Title: Beasts of The Southern Wild
Director: Benh Zeitlin
Cast: Quvenzhane Wallis and Dwight Henry
Creating a world is not an easy feat. And to do so in a low budget way, which can be believable adds to the level of skill in creating that world. It’s extraordinary to think that “Beasts of The Southern Wild” is the first feature from Benh Zeitlin, it has a certain maturity of world view that most filmmaker’s obtain in a lifetime. “Beast of The Southern Wild” is a wonderful movie but the filmmaking can use more worldliness.
Benh Zeitlin’s “Beasts of The Southern Wild” follows the story of father and daughter, Wink (Dwight Hnery) and Hushpuppy (Quvenzhané Wallis). They are disenfranchised from what would be called mainstream America, from the part of New Orleans called “the Bath Tub.” The “Bath Tub” is on the water on the other side of the levy and is poor, filthy and a completely fantastical world where rules don’t apply. What is so interesting in “Beast of The Southern Wild” is how it is placed in the universe and why it relates to everything around it.
Hushpuppy is the main character in this film and it really follows her every move and thought. That’s what I found so troubling with “Beast of The Southern Wild” is that everything she experiences is on the surface. What she says is what she feels. I found this to be completely lackluster in a film full of amazing visual oddities. The relationship between her father is abusive but somehow comes from love. She searches for her mother who left the family when Hushpuppy was only a baby and yet, her presence can be felt in every scene.
“Beasts of The Southern Wild” is a display of style, the power of the universe and imagination, but somehow it left me emotionally empty. I couldn’t connect to the characters so well, probably because I was surrounded by this vast world. But as loose as the characters maybe, this is probably the best child acting I’ve seen in a while. So much so, I felt it was natural and believable.
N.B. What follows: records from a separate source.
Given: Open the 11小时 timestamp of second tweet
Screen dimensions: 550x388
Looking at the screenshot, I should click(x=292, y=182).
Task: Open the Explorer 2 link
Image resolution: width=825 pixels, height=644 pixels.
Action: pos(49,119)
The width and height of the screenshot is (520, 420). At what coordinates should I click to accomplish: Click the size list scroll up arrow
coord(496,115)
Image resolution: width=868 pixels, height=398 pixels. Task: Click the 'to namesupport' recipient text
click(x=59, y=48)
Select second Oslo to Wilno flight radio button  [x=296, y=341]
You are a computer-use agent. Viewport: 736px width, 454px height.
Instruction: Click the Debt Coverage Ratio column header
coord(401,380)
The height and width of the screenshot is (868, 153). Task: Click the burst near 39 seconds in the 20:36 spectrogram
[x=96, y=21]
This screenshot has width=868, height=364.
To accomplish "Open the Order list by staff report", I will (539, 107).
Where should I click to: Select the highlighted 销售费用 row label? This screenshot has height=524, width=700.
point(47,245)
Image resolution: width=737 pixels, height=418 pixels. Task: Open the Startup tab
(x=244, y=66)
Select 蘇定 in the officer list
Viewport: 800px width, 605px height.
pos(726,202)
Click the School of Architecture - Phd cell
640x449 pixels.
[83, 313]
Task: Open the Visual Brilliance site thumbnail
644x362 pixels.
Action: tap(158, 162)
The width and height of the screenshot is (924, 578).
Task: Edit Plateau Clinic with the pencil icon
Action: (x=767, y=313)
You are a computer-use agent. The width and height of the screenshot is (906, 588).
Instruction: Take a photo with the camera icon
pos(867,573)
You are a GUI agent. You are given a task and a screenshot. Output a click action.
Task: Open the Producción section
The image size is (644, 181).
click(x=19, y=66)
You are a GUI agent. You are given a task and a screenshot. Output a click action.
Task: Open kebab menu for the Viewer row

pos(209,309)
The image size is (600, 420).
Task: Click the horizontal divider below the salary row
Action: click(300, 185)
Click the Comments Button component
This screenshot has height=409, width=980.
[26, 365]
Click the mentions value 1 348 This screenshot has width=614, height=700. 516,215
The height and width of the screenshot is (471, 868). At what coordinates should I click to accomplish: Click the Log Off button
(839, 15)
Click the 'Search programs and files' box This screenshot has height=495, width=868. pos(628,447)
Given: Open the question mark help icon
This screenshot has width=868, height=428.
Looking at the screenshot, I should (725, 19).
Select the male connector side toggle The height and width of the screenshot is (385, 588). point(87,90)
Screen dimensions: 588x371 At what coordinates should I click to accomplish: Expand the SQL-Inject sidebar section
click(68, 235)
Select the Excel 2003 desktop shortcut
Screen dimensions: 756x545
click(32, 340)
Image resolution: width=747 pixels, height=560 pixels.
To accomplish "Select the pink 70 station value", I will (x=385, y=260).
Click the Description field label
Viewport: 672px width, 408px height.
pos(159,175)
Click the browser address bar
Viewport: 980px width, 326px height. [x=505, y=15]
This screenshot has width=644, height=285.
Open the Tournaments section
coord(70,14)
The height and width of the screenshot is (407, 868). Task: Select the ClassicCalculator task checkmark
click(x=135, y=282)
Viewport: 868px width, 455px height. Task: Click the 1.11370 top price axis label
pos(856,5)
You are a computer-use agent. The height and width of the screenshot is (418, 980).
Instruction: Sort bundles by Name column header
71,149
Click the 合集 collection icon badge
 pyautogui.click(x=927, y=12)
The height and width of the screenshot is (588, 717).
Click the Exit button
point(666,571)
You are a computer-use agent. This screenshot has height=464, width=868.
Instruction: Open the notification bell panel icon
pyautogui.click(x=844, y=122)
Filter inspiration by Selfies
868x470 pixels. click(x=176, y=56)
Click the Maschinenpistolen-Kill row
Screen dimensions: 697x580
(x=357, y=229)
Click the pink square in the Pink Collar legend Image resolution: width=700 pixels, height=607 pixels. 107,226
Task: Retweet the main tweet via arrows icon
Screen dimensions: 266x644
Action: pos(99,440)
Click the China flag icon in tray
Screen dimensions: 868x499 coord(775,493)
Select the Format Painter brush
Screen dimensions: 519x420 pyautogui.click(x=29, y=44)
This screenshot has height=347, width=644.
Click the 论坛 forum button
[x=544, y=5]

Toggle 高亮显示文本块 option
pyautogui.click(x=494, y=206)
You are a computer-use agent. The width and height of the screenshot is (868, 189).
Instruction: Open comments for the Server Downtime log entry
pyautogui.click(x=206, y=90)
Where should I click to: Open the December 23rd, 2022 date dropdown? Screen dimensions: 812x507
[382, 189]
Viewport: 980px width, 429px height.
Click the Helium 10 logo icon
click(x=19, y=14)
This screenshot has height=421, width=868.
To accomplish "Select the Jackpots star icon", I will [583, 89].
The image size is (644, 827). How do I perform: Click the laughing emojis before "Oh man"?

At its very best, “Beasts of The Southern Wild” feels like David Gordon Green’s “George Washington” with hints of Terrence Malick, without the grandure, nuance or meaning. But at its worst, it feels like Harmony Korine’s “Gummo,” a film obsessed on how filthy cinema can be. For me, “Beast of the Southern Wild” is a mixed bag of a film. It’s full textures and visual feelings but in service of what?